Durante il soggiorno berlinese mi sono letto tra una pausa e l’altra Vite Bruciate di Dominque Manotti. Magari c’è chi si sorprenderà soltanto all’idea di leggersi un libro in 3 giorni di vacanza, ma provateci voi a partire con il Re dei Loffi, di cui per ragioni di privacy non dirò il nome.
Ora per fare il figo vi dirò pure che questo genere di romanzo a cui si rifà la Manotti si chiama “polar”, cioè una via di mezzo tra un noir, un poliziesco ma soprattutto di denuncia sociale. Eh sì perché l’autrice non è soltanto una ex insegnante di storia economica ma una donna che ha fatto della militanza e del sindacalismo il percorso della propria vita. E nei suoi libri traspare tutta la brillantezza di questa anti-Vargas (per stile non per altro!) e tutta la sua voglia di usare lo strumento della scrittura per proseguire il suo impegno civile e politico.
“Questo è un libro scritto prima della crisi e affonda in pieno nel meccanismo problematico per cui lo scopo di chi dirige le imprese è fare soldi e NON produrre ricchezza. Tutti conoscono questo meccanismo di produzione dei soldi e nessuno è stato sorpreso dalla crisi: è un processo che va avanti da anni. E io da anni cerco di scrivere di questa crisi. La fabbrica che è al centro del romanzo è stata messa in Lorena unicamente per avere delle sovvenzioni e non per produrre. Produce soltanto una classe operaia persa, perché sa benissimo che non produrrà niente.”
Siamo in Lorena, dove dopo l’ennesimo incidente in fabbrica e il licenziamento di una lavoratrice, gli operai e le operaie decidono di occupare lo stabilimento. La proprietà è di una grande multinazionale, che proprio in quei giorni sta trattando l’acquisto di un altro marchio. Ignari della corruzione, dei finanziamenti europei che spariscono, delle frodi ai danni di loro stessi, gli operai si troveranno ad affrontare una situazione inaspettata che procurerà un’accusa di incendio doloso per uno di loro e altri sviluppi che non sto qui a raccontarvi.
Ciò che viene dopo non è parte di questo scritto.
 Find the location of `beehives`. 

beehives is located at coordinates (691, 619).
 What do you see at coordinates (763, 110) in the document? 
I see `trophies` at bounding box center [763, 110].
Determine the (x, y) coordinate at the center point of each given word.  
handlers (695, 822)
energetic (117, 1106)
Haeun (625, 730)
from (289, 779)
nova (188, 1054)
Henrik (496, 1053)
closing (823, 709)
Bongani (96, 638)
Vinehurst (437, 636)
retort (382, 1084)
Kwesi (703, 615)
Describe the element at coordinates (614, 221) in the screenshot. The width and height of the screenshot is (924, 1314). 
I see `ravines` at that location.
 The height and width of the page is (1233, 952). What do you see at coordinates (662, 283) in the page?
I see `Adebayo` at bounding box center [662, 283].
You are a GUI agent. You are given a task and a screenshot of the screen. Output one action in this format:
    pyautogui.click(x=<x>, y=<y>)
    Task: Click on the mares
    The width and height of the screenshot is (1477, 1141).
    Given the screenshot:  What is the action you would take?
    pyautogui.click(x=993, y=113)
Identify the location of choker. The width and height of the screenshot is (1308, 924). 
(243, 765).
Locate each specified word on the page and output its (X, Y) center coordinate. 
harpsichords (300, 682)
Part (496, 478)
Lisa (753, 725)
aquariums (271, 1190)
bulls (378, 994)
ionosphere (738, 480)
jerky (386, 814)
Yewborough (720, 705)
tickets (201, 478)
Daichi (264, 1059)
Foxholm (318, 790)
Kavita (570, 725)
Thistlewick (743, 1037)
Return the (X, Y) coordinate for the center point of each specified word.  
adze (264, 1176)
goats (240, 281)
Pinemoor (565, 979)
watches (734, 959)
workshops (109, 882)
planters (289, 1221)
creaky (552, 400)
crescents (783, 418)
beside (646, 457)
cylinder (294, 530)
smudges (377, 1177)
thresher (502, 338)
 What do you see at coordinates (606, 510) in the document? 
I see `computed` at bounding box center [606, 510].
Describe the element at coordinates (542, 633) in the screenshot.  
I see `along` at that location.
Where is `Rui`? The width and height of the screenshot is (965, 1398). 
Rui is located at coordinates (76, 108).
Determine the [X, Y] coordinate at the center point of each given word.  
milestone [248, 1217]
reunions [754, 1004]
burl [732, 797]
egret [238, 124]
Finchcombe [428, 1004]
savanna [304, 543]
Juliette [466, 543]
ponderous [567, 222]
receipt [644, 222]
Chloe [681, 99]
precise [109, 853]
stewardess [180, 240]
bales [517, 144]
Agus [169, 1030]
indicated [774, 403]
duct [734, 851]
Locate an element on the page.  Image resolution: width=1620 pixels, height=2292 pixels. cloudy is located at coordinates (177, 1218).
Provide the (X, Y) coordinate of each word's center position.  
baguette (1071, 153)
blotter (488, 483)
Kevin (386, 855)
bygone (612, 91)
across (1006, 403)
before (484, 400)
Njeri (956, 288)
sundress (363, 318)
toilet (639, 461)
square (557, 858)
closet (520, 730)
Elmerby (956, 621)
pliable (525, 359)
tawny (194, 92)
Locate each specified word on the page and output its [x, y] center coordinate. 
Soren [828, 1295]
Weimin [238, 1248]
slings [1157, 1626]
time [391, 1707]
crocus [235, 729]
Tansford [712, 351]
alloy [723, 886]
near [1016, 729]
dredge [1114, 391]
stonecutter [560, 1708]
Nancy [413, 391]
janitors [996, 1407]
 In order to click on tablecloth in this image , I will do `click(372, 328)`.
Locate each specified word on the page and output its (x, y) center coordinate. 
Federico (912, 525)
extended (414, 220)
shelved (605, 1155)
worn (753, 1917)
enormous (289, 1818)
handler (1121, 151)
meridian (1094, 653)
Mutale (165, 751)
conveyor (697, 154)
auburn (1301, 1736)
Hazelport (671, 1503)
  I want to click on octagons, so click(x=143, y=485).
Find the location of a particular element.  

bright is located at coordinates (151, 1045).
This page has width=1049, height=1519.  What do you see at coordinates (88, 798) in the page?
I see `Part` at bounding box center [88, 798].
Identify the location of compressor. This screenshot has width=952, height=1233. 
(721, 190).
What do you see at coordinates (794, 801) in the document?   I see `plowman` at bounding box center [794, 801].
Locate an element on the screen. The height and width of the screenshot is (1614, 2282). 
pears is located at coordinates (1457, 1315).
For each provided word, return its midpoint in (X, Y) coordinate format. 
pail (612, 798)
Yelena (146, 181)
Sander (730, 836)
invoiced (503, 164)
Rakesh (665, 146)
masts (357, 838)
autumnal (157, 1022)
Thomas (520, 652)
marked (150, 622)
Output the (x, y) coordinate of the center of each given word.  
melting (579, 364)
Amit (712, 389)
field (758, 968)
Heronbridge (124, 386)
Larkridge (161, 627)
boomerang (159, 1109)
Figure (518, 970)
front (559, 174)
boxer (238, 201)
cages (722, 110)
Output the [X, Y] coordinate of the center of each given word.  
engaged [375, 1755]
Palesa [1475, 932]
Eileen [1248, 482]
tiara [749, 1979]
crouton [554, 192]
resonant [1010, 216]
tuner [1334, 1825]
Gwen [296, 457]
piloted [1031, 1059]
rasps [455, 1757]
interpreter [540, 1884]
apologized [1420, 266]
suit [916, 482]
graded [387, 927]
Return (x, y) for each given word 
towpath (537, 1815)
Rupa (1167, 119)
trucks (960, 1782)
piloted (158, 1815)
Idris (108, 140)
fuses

Sullo sfondo si muove l’ex poliziotto e ora detective Montoya, incaricato di trovare il bandolo della matassa su cio’ che davvero nasconde lo stabilimento. E’ la globalizzazione, con le sue delocalizzazioni, i suoi finanziamenti a pioggia per industrie che continuano ad andare in perdita, territori che perdono la loro identità operaia, tutto molto prima della crisi che si è abbattuta sul vecchio continente.
E la Manotti è brava a raccontarcelo, con una trama veloce, nervosa, piena di tensione, che usa a pretesto per denunciare “vizi e costumi” del capitalismo neoliberista. Un romanzo che fila via in pochissime ore e non vi aspettate il finale all’americana dove tutto si sistema e dove regna sempre la speranza.
“Non voglio regalare per forza qualcosa di positivo ai miei lettori – precisa l’autrice francese, cinque titoli pubblicati in italiano e una vita da sindacalista alle spalle -, preferisco lasciare spazio a conclusioni diverse”.